The meeting kicked off with senior American diplomats accusing China of threatening world stability and Chinese officials saying the US is a human rights hypocrite because of its mistreatment of Black citizens.
US Secretary of State Antony Blinken, national security adviser Jake Sullivan, Chinese Politburo member Yang Jiechi and Foreign Minister Wang Yi made their opening statements, filled with unusually blunt words.
“We will ... discuss our deep concerns with actions by China, including in Xinjiang, Hong Kong, Taiwan, cyber attacks on the United States, economic coercion of our allies,” Blinken said.
“Each of these actions threaten the rules-based order that maintains global stability,” he added.

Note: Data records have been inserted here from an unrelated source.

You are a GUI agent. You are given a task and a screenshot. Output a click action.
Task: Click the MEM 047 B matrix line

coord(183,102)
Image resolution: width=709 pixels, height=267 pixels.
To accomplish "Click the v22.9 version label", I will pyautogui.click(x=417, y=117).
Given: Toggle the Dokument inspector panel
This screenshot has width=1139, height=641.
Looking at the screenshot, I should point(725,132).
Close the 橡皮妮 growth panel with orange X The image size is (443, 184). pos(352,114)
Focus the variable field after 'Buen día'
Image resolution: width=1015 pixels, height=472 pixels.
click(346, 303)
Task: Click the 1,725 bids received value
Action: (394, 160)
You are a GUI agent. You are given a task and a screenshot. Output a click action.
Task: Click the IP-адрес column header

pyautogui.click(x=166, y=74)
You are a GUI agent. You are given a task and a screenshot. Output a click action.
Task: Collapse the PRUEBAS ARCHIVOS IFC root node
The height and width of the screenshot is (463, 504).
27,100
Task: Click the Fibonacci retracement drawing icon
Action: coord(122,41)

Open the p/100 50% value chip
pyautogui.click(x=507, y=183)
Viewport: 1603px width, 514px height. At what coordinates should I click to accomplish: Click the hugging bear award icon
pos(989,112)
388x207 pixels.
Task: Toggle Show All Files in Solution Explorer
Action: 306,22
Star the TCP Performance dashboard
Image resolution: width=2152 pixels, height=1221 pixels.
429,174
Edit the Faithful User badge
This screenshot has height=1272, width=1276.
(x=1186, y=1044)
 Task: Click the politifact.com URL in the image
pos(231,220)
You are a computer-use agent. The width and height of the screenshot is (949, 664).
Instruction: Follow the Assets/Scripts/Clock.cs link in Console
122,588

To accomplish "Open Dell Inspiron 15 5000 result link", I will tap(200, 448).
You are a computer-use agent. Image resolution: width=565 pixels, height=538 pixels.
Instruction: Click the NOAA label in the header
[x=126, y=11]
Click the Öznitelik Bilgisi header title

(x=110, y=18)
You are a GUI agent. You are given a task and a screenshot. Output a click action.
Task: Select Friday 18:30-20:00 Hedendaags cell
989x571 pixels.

Yang, for his turn, responded with a 15-minute speech in Chinese while the American side waited for translation, criticizing the US over a range of issues.
“The United States uses its military force and financial hegemony to carry out long arm jurisdiction and suppress other countries,” Yang said. “It abuses so-called notions of national security to obstruct normal trade exchanges, and incite some countries to attack China.”
He went on to say that the US “does not have the qualification to say that it wants to speak to China from a position of strength.”
“The US side was not even qualified to say such things, even 20 years or 30 years back, because this is not the way to deal with the Chinese people.”